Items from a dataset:
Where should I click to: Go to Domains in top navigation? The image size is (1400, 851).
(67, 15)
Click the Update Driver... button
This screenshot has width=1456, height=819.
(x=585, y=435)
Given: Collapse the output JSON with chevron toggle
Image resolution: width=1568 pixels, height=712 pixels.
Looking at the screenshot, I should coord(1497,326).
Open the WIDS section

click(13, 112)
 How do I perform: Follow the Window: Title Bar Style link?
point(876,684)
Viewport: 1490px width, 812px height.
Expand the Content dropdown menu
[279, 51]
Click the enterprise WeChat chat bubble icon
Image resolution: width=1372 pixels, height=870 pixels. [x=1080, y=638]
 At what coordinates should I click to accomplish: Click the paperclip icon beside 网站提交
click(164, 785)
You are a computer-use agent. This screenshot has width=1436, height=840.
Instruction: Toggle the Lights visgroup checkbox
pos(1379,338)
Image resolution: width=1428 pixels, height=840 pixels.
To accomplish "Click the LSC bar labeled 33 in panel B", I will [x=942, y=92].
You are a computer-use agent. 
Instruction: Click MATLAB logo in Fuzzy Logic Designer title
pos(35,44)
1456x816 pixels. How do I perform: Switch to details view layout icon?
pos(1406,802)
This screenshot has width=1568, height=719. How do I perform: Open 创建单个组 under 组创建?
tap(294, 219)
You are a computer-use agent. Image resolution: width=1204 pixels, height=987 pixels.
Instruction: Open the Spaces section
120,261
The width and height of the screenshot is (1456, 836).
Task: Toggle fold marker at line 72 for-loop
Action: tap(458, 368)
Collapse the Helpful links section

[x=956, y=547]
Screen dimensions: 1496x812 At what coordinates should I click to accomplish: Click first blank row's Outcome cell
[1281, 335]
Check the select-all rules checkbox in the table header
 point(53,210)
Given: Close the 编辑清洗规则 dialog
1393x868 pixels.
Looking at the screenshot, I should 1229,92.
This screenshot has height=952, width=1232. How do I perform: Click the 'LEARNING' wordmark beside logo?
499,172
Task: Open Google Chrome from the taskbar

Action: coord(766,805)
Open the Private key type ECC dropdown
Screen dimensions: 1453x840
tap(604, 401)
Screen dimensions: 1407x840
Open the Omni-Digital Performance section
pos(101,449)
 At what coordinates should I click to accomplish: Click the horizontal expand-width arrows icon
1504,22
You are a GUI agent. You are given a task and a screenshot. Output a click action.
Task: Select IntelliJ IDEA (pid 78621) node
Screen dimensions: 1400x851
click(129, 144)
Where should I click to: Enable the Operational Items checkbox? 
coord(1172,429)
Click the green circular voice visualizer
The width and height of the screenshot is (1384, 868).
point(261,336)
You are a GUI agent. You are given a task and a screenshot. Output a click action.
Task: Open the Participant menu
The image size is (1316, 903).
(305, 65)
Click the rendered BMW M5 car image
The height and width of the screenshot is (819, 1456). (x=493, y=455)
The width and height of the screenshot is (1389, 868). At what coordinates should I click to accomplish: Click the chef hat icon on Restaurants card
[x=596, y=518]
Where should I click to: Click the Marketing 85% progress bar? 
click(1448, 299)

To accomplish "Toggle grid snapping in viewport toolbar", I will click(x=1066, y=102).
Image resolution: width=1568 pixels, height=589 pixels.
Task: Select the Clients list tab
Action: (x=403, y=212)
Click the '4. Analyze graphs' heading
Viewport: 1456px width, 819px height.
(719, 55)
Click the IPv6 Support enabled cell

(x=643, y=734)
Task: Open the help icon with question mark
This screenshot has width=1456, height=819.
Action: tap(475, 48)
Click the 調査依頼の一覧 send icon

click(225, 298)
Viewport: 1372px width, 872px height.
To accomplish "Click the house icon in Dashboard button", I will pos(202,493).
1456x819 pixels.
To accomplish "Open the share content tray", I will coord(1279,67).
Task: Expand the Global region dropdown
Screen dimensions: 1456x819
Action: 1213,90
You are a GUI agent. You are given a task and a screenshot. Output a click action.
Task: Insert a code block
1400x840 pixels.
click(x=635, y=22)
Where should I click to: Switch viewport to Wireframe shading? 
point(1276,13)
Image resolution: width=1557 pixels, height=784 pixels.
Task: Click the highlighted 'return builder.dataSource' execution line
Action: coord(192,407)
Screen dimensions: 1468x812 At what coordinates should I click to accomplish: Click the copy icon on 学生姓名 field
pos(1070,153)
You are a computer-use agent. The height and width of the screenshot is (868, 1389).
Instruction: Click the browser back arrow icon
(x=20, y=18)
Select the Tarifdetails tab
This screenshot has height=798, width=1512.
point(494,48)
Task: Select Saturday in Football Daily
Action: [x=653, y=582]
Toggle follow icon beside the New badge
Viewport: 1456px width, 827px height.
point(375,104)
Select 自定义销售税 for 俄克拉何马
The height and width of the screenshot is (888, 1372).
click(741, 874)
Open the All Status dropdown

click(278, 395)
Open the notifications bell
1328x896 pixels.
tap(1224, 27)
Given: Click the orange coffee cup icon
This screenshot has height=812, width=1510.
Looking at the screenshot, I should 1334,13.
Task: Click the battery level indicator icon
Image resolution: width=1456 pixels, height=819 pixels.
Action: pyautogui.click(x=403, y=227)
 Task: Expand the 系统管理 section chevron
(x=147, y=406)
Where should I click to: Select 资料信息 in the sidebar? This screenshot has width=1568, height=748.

* WORK TO COMPLETE: Could you return the data above exactly as it stands?

* TASK RESPONSE:
Where should I click to: Go to Domains in top navigation? The image size is (1400, 851).
(67, 15)
Click the Update Driver... button
This screenshot has width=1456, height=819.
(x=585, y=435)
Given: Collapse the output JSON with chevron toggle
Image resolution: width=1568 pixels, height=712 pixels.
Looking at the screenshot, I should coord(1497,326).
Open the WIDS section

click(13, 112)
 How do I perform: Follow the Window: Title Bar Style link?
point(876,684)
Viewport: 1490px width, 812px height.
Expand the Content dropdown menu
[279, 51]
Click the enterprise WeChat chat bubble icon
Image resolution: width=1372 pixels, height=870 pixels. [x=1080, y=638]
 At what coordinates should I click to accomplish: Click the paperclip icon beside 网站提交
click(164, 785)
You are a computer-use agent. This screenshot has width=1436, height=840.
Instruction: Toggle the Lights visgroup checkbox
pos(1379,338)
Image resolution: width=1428 pixels, height=840 pixels.
To accomplish "Click the LSC bar labeled 33 in panel B", I will [x=942, y=92].
You are a computer-use agent. 
Instruction: Click MATLAB logo in Fuzzy Logic Designer title
pos(35,44)
1456x816 pixels. How do I perform: Switch to details view layout icon?
pos(1406,802)
This screenshot has width=1568, height=719. How do I perform: Open 创建单个组 under 组创建?
tap(294, 219)
You are a computer-use agent. Image resolution: width=1204 pixels, height=987 pixels.
Instruction: Open the Spaces section
120,261
The width and height of the screenshot is (1456, 836).
Task: Toggle fold marker at line 72 for-loop
Action: tap(458, 368)
Collapse the Helpful links section

[x=956, y=547]
Screen dimensions: 1496x812 At what coordinates should I click to accomplish: Click first blank row's Outcome cell
[1281, 335]
Check the select-all rules checkbox in the table header
 point(53,210)
Given: Close the 编辑清洗规则 dialog
1393x868 pixels.
Looking at the screenshot, I should 1229,92.
This screenshot has height=952, width=1232. How do I perform: Click the 'LEARNING' wordmark beside logo?
499,172
Task: Open Google Chrome from the taskbar

Action: coord(766,805)
Open the Private key type ECC dropdown
Screen dimensions: 1453x840
tap(604, 401)
Screen dimensions: 1407x840
Open the Omni-Digital Performance section
pos(101,449)
 At what coordinates should I click to accomplish: Click the horizontal expand-width arrows icon
1504,22
You are a GUI agent. You are given a task and a screenshot. Output a click action.
Task: Select IntelliJ IDEA (pid 78621) node
Screen dimensions: 1400x851
click(129, 144)
Where should I click to: Enable the Operational Items checkbox? 
coord(1172,429)
Click the green circular voice visualizer
The width and height of the screenshot is (1384, 868).
point(261,336)
You are a GUI agent. You are given a task and a screenshot. Output a click action.
Task: Open the Participant menu
The image size is (1316, 903).
(305, 65)
Click the rendered BMW M5 car image
The height and width of the screenshot is (819, 1456). (x=493, y=455)
The width and height of the screenshot is (1389, 868). At what coordinates should I click to accomplish: Click the chef hat icon on Restaurants card
[x=596, y=518]
Where should I click to: Click the Marketing 85% progress bar? 
click(1448, 299)

To accomplish "Toggle grid snapping in viewport toolbar", I will click(x=1066, y=102).
Image resolution: width=1568 pixels, height=589 pixels.
Task: Select the Clients list tab
Action: (x=403, y=212)
Click the '4. Analyze graphs' heading
Viewport: 1456px width, 819px height.
(719, 55)
Click the IPv6 Support enabled cell

(x=643, y=734)
Task: Open the help icon with question mark
This screenshot has width=1456, height=819.
Action: tap(475, 48)
Click the 調査依頼の一覧 send icon

click(225, 298)
Viewport: 1372px width, 872px height.
To accomplish "Click the house icon in Dashboard button", I will pos(202,493).
1456x819 pixels.
To accomplish "Open the share content tray", I will coord(1279,67).
Task: Expand the Global region dropdown
Screen dimensions: 1456x819
Action: 1213,90
You are a GUI agent. You are given a task and a screenshot. Output a click action.
Task: Insert a code block
1400x840 pixels.
click(x=635, y=22)
Where should I click to: Switch viewport to Wireframe shading? 
point(1276,13)
Image resolution: width=1557 pixels, height=784 pixels.
Task: Click the highlighted 'return builder.dataSource' execution line
Action: coord(192,407)
Screen dimensions: 1468x812 At what coordinates should I click to accomplish: Click the copy icon on 学生姓名 field
pos(1070,153)
You are a computer-use agent. The height and width of the screenshot is (868, 1389).
Instruction: Click the browser back arrow icon
(x=20, y=18)
Select the Tarifdetails tab
This screenshot has height=798, width=1512.
point(494,48)
Task: Select Saturday in Football Daily
Action: [x=653, y=582]
Toggle follow icon beside the New badge
Viewport: 1456px width, 827px height.
point(375,104)
Select 自定义销售税 for 俄克拉何马
The height and width of the screenshot is (888, 1372).
click(741, 874)
Open the All Status dropdown

click(278, 395)
Open the notifications bell
1328x896 pixels.
tap(1224, 27)
Given: Click the orange coffee cup icon
This screenshot has height=812, width=1510.
Looking at the screenshot, I should 1334,13.
Task: Click the battery level indicator icon
Image resolution: width=1456 pixels, height=819 pixels.
Action: pyautogui.click(x=403, y=227)
 Task: Expand the 系统管理 section chevron
(x=147, y=406)
Where should I click to: Select 资料信息 in the sidebar? This screenshot has width=1568, height=748.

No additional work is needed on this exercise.